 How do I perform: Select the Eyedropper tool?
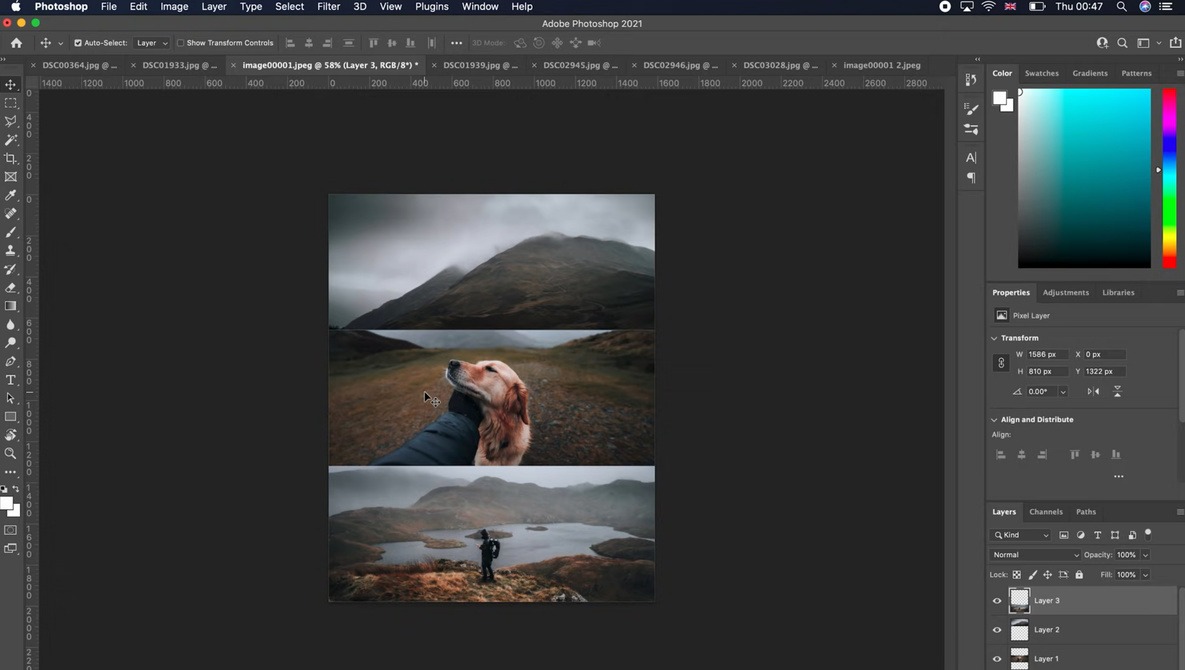[x=11, y=195]
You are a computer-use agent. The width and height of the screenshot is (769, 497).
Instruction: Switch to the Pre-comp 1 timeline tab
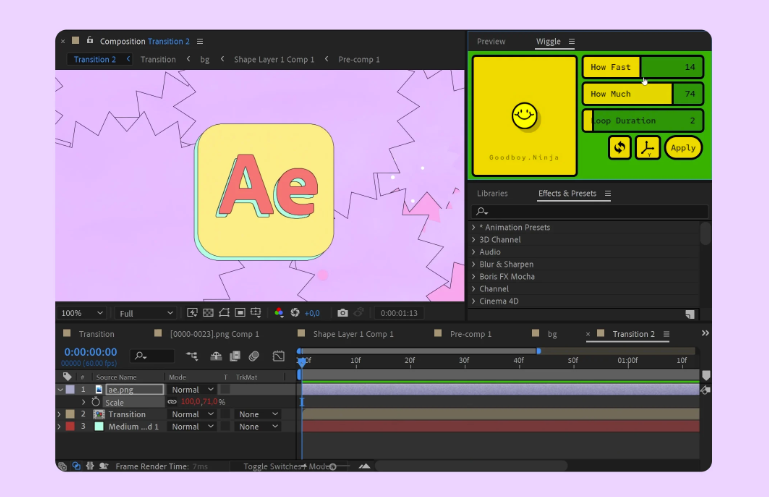(x=470, y=334)
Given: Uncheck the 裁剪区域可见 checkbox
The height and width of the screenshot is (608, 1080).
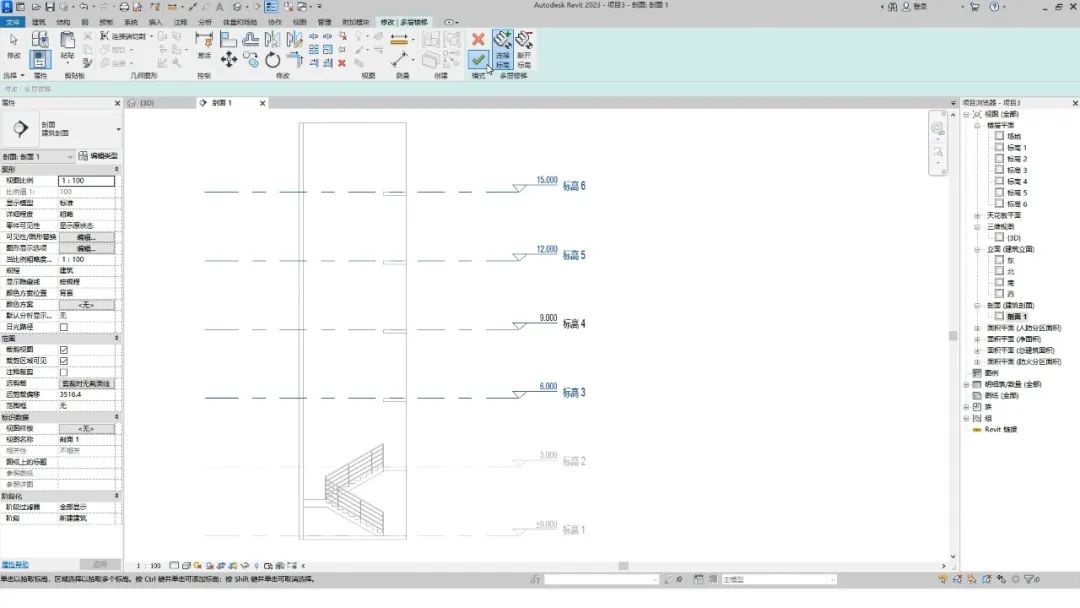Looking at the screenshot, I should pos(64,360).
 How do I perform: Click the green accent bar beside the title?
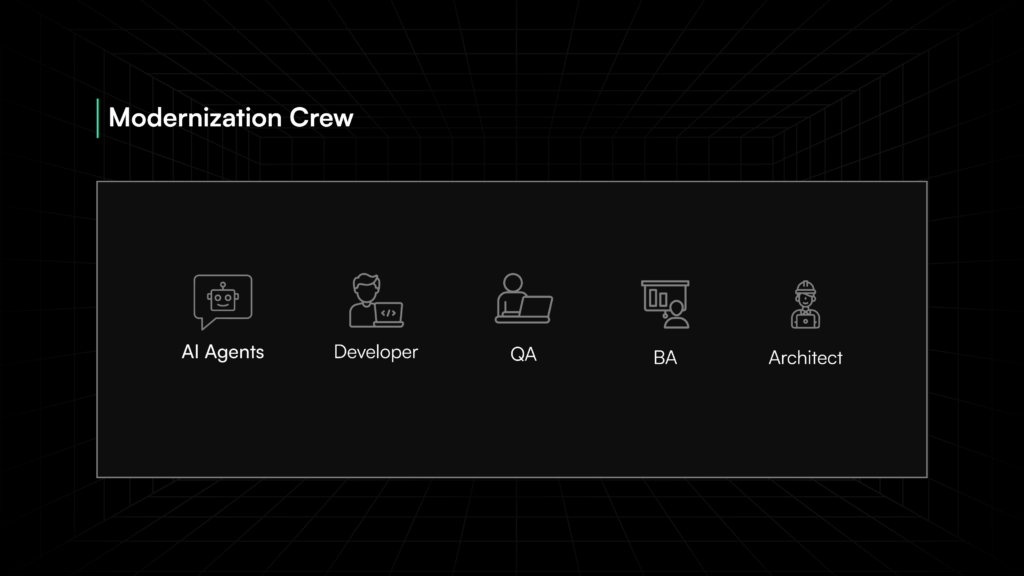pos(97,118)
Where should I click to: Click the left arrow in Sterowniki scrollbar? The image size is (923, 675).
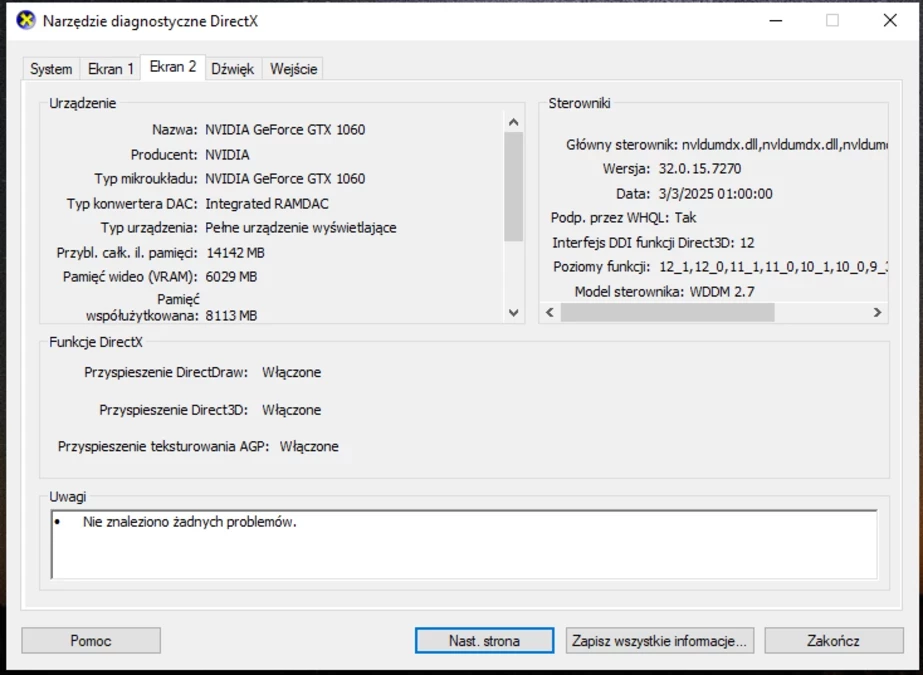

§ **Aim of the exercise**: Transcription of the lines from the one with "Instruction: Switch to" through the end of the entries is required, exact and with no pictures.

§ **Result below**:
Instruction: Switch to the Pre-comp 1 timeline tab
(x=470, y=334)
Given: Uncheck the 裁剪区域可见 checkbox
The height and width of the screenshot is (608, 1080).
Looking at the screenshot, I should pos(64,360).
 How do I perform: Click the green accent bar beside the title?
pos(97,118)
Where should I click to: Click the left arrow in Sterowniki scrollbar? The image size is (923, 675).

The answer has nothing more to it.